After Jets head coach Eric Mangini confirmed that Laveranues Coles had suffered a concussion against the Oakland Raiders, LC elected to speak about football rather than any kind of medical situation.

"Talk to Eric, talk to the doctors," he told a small group of reporters around his locker today. "That's all I can tell you."

Coles leads the Jets in all major receiving categories this season with 30 receptions, 369 yards and four touchdowns. His 51 yards through the air paced the Jets in their disappointing 16-13 overtime loss in Oakland as the Raiders held Brett Favre under 200 yards passing.

"Brett is still in a brand-new system and we still are adding new plays week in and week out," Coles said. "He's still trying to get a grasp and we're trying to turn some of the terminology into some of the stuff that he understands. Once he gets that, then it's cool."

The Jets' run game warmed up against the Raiders. They amassed 242 yards on the ground and Thomas Jones' 159 yards accounted for 66 percent of that total.

"Anytime you have a team that can actually run the football — especially in the winter months when it starts getting cold and we can run the football and there are eight-man boxes — it helps our team totally," Coles said. "If we can get the running game going and it continues to keep building week in and week out, I think we'll be somebody to deal with later on in the season."

After not taking part in team activities at Wednesday's practice, Coles was on the field today and his updated status will be revealed later this afternoon. The 5'11", 193-pounder, in his ninth season out of Florida State, knows many people expect big things from the 3-3 Jets.

"A lot of expectations have been placed on this team from the outside. I know, in this locker room, guys expect to win," he said. "With the guys in here, once it all comes together, I think it's going to be a beautiful thing.

"But it just hasn't come together yet and I think it's from top to bottom. Everybody has to be on the same page — the coaching staff, players. We have to put a total game together."

Coles didn't claim to have all the answers, but he stressed the importance of individual accountability.

"At this point, the only thing we can do as players and me individually is do what they ask us to do," he said. "I think I do the best I can at trying to do everything they ask me to do — all my assignments, where they want me to be, trying to get on the same page with Brett, trying to get an understanding of how he wants routes run.
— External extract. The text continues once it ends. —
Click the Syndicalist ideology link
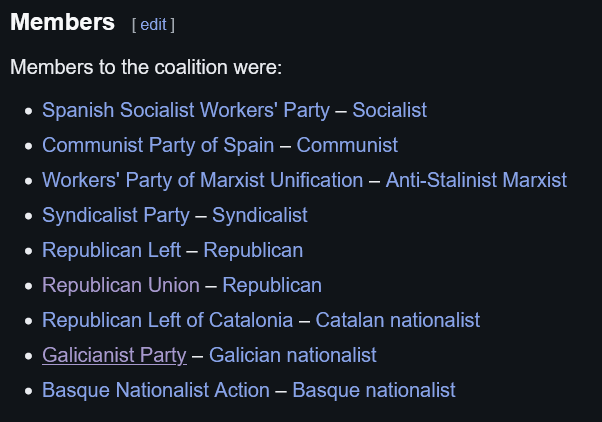Screen dimensions: 602x422 click(x=260, y=215)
"I think if each individual does that and takes a personal interest in doing that with the coaches and whoever you happen to work with, I think it will all come together."

Recognized for his fearlessness and tenacity, Coles likes the character the Jets displayed late at the Coliseum. The defense forced a three-and-out and the offense responded, driving from the Jets 5 with just 1:24 remaining before Jay Feely calmly connected from 52 yards out.
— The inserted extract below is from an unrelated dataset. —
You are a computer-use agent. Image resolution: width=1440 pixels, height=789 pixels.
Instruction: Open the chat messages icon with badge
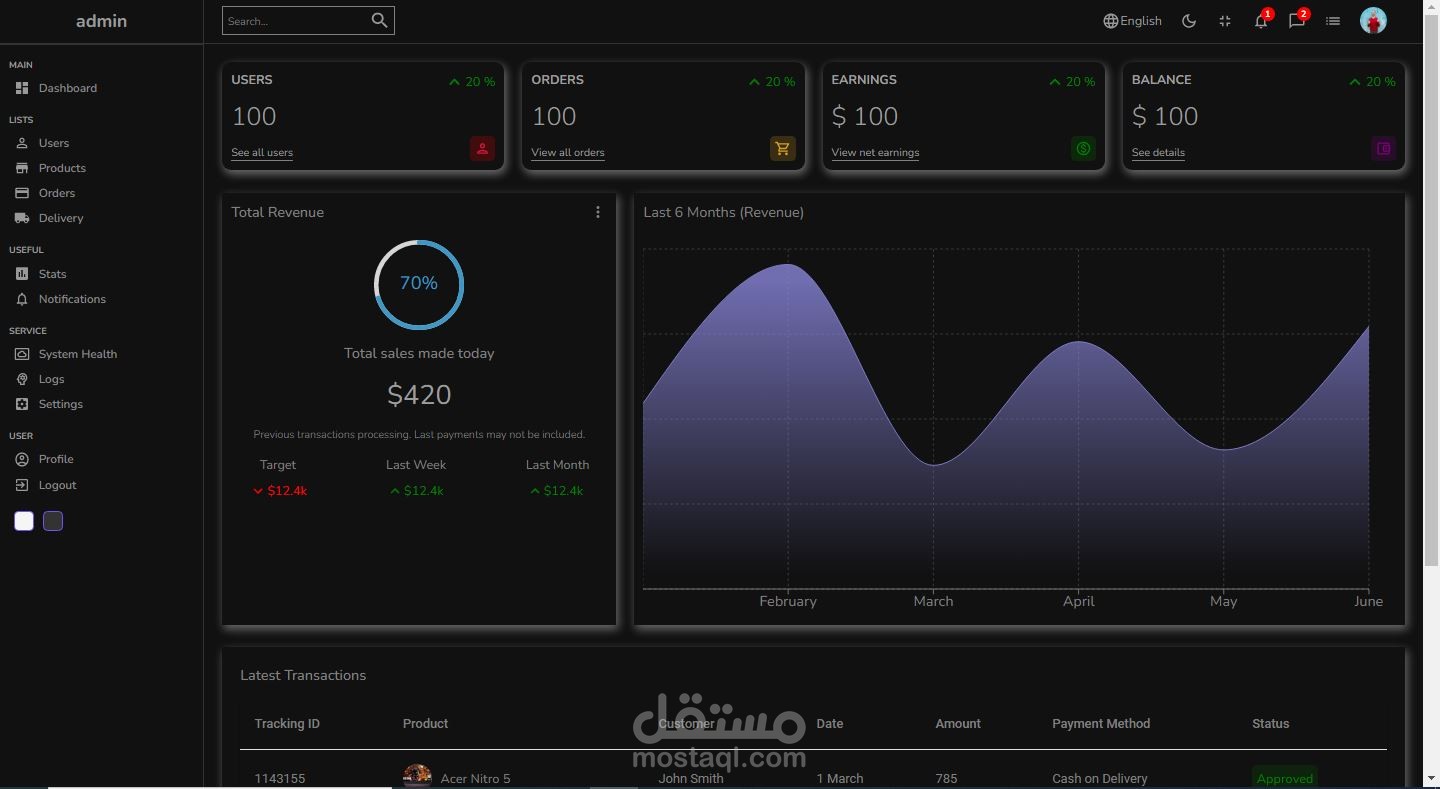point(1297,21)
"We were willing to fight late in the game against Oakland and I think that's the most important thing. Anytime we have guys who continue to fight — even when we're behind the eightball late in ballgames — that will win you a lot of ballgames," he said.

In the short run, the Jets are in need of a win Sunday. And the quicker Coles recovers, the better for his team.

"I'm really comfortable with what we've come up with in our procedure. It's very systematic," Mangini said. "When it's all said and done, we're going to emphasize the player's safety, and he's not going to play until he's medically cleared to play."